Pas de droit à remboursement du prix de vente pour les tribunaux de première et deuxième instance
Le Tribunal de grande instance (Landgericht) de Constance a rejeté la demande dans sa décision du 27 février 2015 (Az.: 9 O 4/14). La cessionnaire a fait appel mais a de nouveau perdu. En effet, dans sa décision du 10 août 2017 (Az.: 13 U 44/15), la Cour d’appel (Oberlandesgericht) de Karlsruhe a refusé le remboursement du prix de vente au motif que le droit de la vente allemand relatif à la garantie pour vice sur la chose en cas de vente d’un bien corporel selon les paragraphes 434 et suivants du BGB (Code civil allemand) était applicable en principe dans le cas d’espèce. Pour les juges de la cour d’appel, le share deal ne devait pas être ici considéré, comme c’est le cas dans certaines constellations, comme la vente d’un droit, mais comme une vente d’entreprise (asset deal) et donc une vente de bien corporel. Pour en arriver à cette conclusion, les juges ont retenu que, grâce à l’acquisition des parts, la cessionnaire détenait la totalité des parts sociales de la GmbH. Cela a ensuite permis aux juges d’appliquer la clause du contrat de vente d’exclusion de garantie pour vice sur la chose.
L’acquisition de 50 % des parts est une vente d’un bien incorporel et exclut la garantie pour vice matériel
La cessionnaire a formulé un pourvoi en cassation devant le BGH (Bundesgerichtshof, équivalent allemand de la Cour de cassation). Le BGH a cassé la décision de la cour d’appel au motif suivant : une vente de parts sociales ne peut pas être considérée comme une vente d’un bien corporel, si la cessionnaire détenant déjà 50 % des parts acquiert les autres 50 % des parts d’une entreprise. Le contrat de vente porte uniquement sur la participation de 50% et rien d’autre. La cessionnaire des parts n’acquiert pas un droit direct sur l’entreprise gérée par la GmbH, mais seulement sur les parts sociales. La responsabilité du cédant au titre des vices sur la chose avec l’entreprise est donc en principe exclue en cas d’achat de parts sociales et ne peut qu’exceptionnellement être invoquée en cas de cession d’entreprise. Donc, dans le cas soumis aux juges, il s’agissait d’une vente de droits au titre desquels l’acheteur a une garantie sur leur existence. De ce point de vue, le droit français et le droit allemand ont la même approche. Les droits de l’associé sont d’ailleurs transférés sans vices, même si la société à responsabilité allemande est dans une situation qui justifie l’ouverture d’une procédure collective.

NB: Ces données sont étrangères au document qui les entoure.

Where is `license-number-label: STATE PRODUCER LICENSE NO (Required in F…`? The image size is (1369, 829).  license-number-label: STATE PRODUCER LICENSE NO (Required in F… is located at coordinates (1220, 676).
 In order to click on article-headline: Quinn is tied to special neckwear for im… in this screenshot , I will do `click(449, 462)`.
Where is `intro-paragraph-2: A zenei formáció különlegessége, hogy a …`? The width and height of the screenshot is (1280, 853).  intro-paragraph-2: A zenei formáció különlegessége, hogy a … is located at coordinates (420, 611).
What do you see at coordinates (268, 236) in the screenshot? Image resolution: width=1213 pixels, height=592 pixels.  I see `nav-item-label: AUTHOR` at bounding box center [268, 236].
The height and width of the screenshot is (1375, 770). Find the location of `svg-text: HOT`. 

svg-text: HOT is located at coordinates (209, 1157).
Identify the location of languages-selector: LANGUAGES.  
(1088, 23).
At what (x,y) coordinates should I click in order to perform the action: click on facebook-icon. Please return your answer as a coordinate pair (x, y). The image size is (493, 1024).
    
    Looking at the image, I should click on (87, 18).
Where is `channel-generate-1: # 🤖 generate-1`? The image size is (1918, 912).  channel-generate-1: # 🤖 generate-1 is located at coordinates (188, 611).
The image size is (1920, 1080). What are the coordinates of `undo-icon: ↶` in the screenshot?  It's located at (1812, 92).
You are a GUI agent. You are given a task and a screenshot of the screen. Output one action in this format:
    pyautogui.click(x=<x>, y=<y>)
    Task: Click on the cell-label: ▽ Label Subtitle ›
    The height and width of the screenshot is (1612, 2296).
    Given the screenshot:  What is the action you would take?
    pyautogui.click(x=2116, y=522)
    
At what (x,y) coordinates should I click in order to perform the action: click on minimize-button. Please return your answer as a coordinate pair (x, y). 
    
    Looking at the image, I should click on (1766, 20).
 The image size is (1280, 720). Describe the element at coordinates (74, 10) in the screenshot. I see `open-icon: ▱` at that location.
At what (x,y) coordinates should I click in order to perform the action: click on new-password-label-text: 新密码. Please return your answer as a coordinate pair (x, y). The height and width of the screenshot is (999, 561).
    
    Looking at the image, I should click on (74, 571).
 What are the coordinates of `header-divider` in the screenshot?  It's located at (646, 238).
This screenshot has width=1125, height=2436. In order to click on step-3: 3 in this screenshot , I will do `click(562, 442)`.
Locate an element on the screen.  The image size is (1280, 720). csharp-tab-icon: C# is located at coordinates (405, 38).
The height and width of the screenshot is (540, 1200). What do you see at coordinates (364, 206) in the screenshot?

Autrement dit, la cessionnaire n’avait aucune possibilité de faire jouer la garantie pour vices de la chose en raison de la situation de déficit de la société.
Il convient de noter que la Cour de cassation allemande a ouvert une dernière voie de recours à la cessionnaire sur le fondement de l’imprévision (changement de circonstances imprévisible). Les juges du fond ont donc été invités à se pencher sur cette question.
Tirer profit de la liberté contractuelle
On peut aisément déduire de cette décision de justice que les acheteurs potentiels ont tout intérêt à prévoir des clauses, comme par exemple une garantie de solvabilité de la société dont les parts sociales font l’objet de la négociation. A défaut d’une telle convention, l’acheteur peut éventuellement engager la responsabilité du vendeur pour violation de ses obligations précontractuelles ou invoquer l’imprévision dans le contrat, comme l’a suggéré dans le cas exposé la Cour de cassation allemande, mais cela est bien entendu plus compliqué.